Benchmark
All results are from a 100-seed benchmark (seeds 0–99) on standard datasets. Each seed produces a different random train/validation/test split, and results are averaged across all 20 seeds to reduce variance from any single split.
Methodology
Split: Each dataset is split into train, validation, and test sets. Models are trained on the train set, the DES router is fitted on the validation set, and it is evaluated on the test set.
Best Single is the best individual model from the pool, selected by validation set performance. It represents the baseline without any ensembling.
Simple Average is a uniform blend of all five models with no fitting or tuning. It represents the simplest possible ensemble baseline.

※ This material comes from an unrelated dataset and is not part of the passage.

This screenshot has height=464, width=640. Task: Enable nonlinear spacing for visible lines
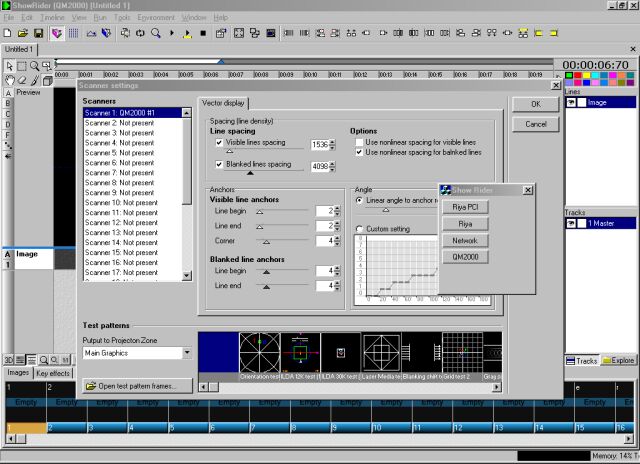(x=359, y=142)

All deskit algorithms use preset="balanced" (FAISS IVF) and k=20.
Pool
The same five-model pool is used across all datasets:
| Model |
|---|
| K-Nearest Neighbors |
| Decision Tree |
| SVR / SVM-RBF |
| Ridge / Gaussian NB |
| Bayesian Ridge / Logistic Regression |
These five were chosen for having different inductive biases and architectures, which is the kind of scenario that DES would be used in.
Datasets
California Housing
Source: sklearn built-in. Size: 20,640 samples, 8 features.
Predict median house value from census block features.
Bike Sharing
Source: OpenML 42712. Size: 17,379 samples, 12 features.
Predict hourly bike rental counts from weather and time features.
Abalone
Source: OpenML 183. Size: 4,177 samples, 8 features.
Predict abalone age from physical measurements.
Diabetes
Source: sklearn built-in. Size: 442 samples, 10 features.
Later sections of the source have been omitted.